(Records from a dataset):
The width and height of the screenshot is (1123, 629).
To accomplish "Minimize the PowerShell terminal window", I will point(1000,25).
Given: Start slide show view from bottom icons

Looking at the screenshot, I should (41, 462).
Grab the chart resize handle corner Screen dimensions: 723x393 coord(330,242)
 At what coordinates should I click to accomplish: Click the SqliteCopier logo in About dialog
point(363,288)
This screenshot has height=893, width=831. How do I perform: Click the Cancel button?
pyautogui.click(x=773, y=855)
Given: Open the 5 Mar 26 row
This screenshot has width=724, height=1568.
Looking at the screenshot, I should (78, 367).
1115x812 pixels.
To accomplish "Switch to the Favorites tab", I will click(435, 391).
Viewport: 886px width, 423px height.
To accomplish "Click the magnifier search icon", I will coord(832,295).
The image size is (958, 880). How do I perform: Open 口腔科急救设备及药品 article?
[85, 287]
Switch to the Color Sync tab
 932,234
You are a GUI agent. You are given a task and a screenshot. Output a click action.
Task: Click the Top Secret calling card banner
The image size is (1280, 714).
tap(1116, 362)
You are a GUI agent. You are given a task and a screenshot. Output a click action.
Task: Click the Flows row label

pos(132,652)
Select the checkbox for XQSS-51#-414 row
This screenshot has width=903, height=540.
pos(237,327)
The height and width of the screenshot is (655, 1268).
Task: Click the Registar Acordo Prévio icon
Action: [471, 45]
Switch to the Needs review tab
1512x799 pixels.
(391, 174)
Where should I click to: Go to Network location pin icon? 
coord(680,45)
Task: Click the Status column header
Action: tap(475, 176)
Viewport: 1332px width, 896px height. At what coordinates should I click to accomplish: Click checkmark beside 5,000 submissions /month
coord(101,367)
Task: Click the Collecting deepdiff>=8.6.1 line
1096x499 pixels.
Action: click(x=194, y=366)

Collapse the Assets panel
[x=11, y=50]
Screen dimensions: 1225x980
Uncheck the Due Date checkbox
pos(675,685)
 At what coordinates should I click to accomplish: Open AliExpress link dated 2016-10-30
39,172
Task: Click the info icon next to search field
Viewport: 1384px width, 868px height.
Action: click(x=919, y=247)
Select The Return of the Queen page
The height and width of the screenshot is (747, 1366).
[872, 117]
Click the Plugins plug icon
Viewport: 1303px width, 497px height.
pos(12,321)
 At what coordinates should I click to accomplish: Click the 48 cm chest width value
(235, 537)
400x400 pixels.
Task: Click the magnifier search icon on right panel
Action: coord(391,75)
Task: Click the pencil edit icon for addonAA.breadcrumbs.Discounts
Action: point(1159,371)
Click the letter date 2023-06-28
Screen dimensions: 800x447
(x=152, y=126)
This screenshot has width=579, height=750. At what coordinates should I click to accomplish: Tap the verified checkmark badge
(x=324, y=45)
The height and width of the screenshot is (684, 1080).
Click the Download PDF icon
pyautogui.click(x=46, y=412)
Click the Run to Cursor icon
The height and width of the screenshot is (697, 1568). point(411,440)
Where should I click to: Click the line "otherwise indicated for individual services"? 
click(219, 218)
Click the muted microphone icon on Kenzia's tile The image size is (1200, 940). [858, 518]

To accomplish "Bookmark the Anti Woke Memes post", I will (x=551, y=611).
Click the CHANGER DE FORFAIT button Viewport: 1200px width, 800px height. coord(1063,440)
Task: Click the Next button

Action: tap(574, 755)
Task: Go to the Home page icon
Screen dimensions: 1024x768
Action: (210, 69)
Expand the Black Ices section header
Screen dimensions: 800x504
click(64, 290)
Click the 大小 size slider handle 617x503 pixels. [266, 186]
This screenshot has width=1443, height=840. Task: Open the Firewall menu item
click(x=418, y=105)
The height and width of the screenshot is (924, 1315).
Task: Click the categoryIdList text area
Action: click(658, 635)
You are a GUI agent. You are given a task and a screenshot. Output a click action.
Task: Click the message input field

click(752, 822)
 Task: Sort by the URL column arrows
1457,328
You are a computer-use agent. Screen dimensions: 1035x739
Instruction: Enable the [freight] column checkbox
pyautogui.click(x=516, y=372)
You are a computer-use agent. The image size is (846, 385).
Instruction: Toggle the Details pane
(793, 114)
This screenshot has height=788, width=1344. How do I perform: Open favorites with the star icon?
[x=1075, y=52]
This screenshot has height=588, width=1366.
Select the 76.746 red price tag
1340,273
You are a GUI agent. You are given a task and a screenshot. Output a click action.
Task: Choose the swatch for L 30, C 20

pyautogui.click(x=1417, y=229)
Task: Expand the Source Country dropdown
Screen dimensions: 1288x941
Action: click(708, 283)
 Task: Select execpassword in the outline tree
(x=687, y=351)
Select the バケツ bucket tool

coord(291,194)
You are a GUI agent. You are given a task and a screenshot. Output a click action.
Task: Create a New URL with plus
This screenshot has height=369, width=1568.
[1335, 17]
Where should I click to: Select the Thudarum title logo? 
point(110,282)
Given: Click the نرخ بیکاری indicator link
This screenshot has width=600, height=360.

(REQUIRED ACTION):
Using the data above, output each line exactly.

(RESPONSE TO THIS EXERCISE):
The width and height of the screenshot is (1123, 629).
To accomplish "Minimize the PowerShell terminal window", I will point(1000,25).
Given: Start slide show view from bottom icons

Looking at the screenshot, I should (41, 462).
Grab the chart resize handle corner Screen dimensions: 723x393 coord(330,242)
 At what coordinates should I click to accomplish: Click the SqliteCopier logo in About dialog
point(363,288)
This screenshot has height=893, width=831. How do I perform: Click the Cancel button?
pyautogui.click(x=773, y=855)
Given: Open the 5 Mar 26 row
This screenshot has width=724, height=1568.
Looking at the screenshot, I should (78, 367).
1115x812 pixels.
To accomplish "Switch to the Favorites tab", I will click(435, 391).
Viewport: 886px width, 423px height.
To accomplish "Click the magnifier search icon", I will coord(832,295).
The image size is (958, 880). How do I perform: Open 口腔科急救设备及药品 article?
[85, 287]
Switch to the Color Sync tab
 932,234
You are a GUI agent. You are given a task and a screenshot. Output a click action.
Task: Click the Top Secret calling card banner
The image size is (1280, 714).
tap(1116, 362)
You are a GUI agent. You are given a task and a screenshot. Output a click action.
Task: Click the Flows row label

pos(132,652)
Select the checkbox for XQSS-51#-414 row
This screenshot has width=903, height=540.
pos(237,327)
The height and width of the screenshot is (655, 1268).
Task: Click the Registar Acordo Prévio icon
Action: [471, 45]
Switch to the Needs review tab
1512x799 pixels.
(391, 174)
Where should I click to: Go to Network location pin icon? 
coord(680,45)
Task: Click the Status column header
Action: tap(475, 176)
Viewport: 1332px width, 896px height. At what coordinates should I click to accomplish: Click checkmark beside 5,000 submissions /month
coord(101,367)
Task: Click the Collecting deepdiff>=8.6.1 line
1096x499 pixels.
Action: click(x=194, y=366)

Collapse the Assets panel
[x=11, y=50]
Screen dimensions: 1225x980
Uncheck the Due Date checkbox
pos(675,685)
 At what coordinates should I click to accomplish: Open AliExpress link dated 2016-10-30
39,172
Task: Click the info icon next to search field
Viewport: 1384px width, 868px height.
Action: click(x=919, y=247)
Select The Return of the Queen page
The height and width of the screenshot is (747, 1366).
[872, 117]
Click the Plugins plug icon
Viewport: 1303px width, 497px height.
pos(12,321)
 At what coordinates should I click to accomplish: Click the 48 cm chest width value
(235, 537)
400x400 pixels.
Task: Click the magnifier search icon on right panel
Action: coord(391,75)
Task: Click the pencil edit icon for addonAA.breadcrumbs.Discounts
Action: point(1159,371)
Click the letter date 2023-06-28
Screen dimensions: 800x447
(x=152, y=126)
This screenshot has width=579, height=750. At what coordinates should I click to accomplish: Tap the verified checkmark badge
(x=324, y=45)
The height and width of the screenshot is (684, 1080).
Click the Download PDF icon
pyautogui.click(x=46, y=412)
Click the Run to Cursor icon
The height and width of the screenshot is (697, 1568). point(411,440)
Where should I click to: Click the line "otherwise indicated for individual services"? 
click(219, 218)
Click the muted microphone icon on Kenzia's tile The image size is (1200, 940). [858, 518]

To accomplish "Bookmark the Anti Woke Memes post", I will (x=551, y=611).
Click the CHANGER DE FORFAIT button Viewport: 1200px width, 800px height. coord(1063,440)
Task: Click the Next button

Action: tap(574, 755)
Task: Go to the Home page icon
Screen dimensions: 1024x768
Action: (210, 69)
Expand the Black Ices section header
Screen dimensions: 800x504
click(64, 290)
Click the 大小 size slider handle 617x503 pixels. [266, 186]
This screenshot has width=1443, height=840. Task: Open the Firewall menu item
click(x=418, y=105)
The height and width of the screenshot is (924, 1315).
Task: Click the categoryIdList text area
Action: click(658, 635)
You are a GUI agent. You are given a task and a screenshot. Output a click action.
Task: Click the message input field

click(752, 822)
 Task: Sort by the URL column arrows
1457,328
You are a computer-use agent. Screen dimensions: 1035x739
Instruction: Enable the [freight] column checkbox
pyautogui.click(x=516, y=372)
You are a computer-use agent. The image size is (846, 385).
Instruction: Toggle the Details pane
(793, 114)
This screenshot has height=788, width=1344. How do I perform: Open favorites with the star icon?
[x=1075, y=52]
This screenshot has height=588, width=1366.
Select the 76.746 red price tag
1340,273
You are a GUI agent. You are given a task and a screenshot. Output a click action.
Task: Choose the swatch for L 30, C 20

pyautogui.click(x=1417, y=229)
Task: Expand the Source Country dropdown
Screen dimensions: 1288x941
Action: click(708, 283)
 Task: Select execpassword in the outline tree
(x=687, y=351)
Select the バケツ bucket tool

coord(291,194)
You are a GUI agent. You are given a task and a screenshot. Output a click action.
Task: Create a New URL with plus
This screenshot has height=369, width=1568.
[1335, 17]
Where should I click to: Select the Thudarum title logo? 
point(110,282)
Given: Click the نرخ بیکاری indicator link
This screenshot has width=600, height=360.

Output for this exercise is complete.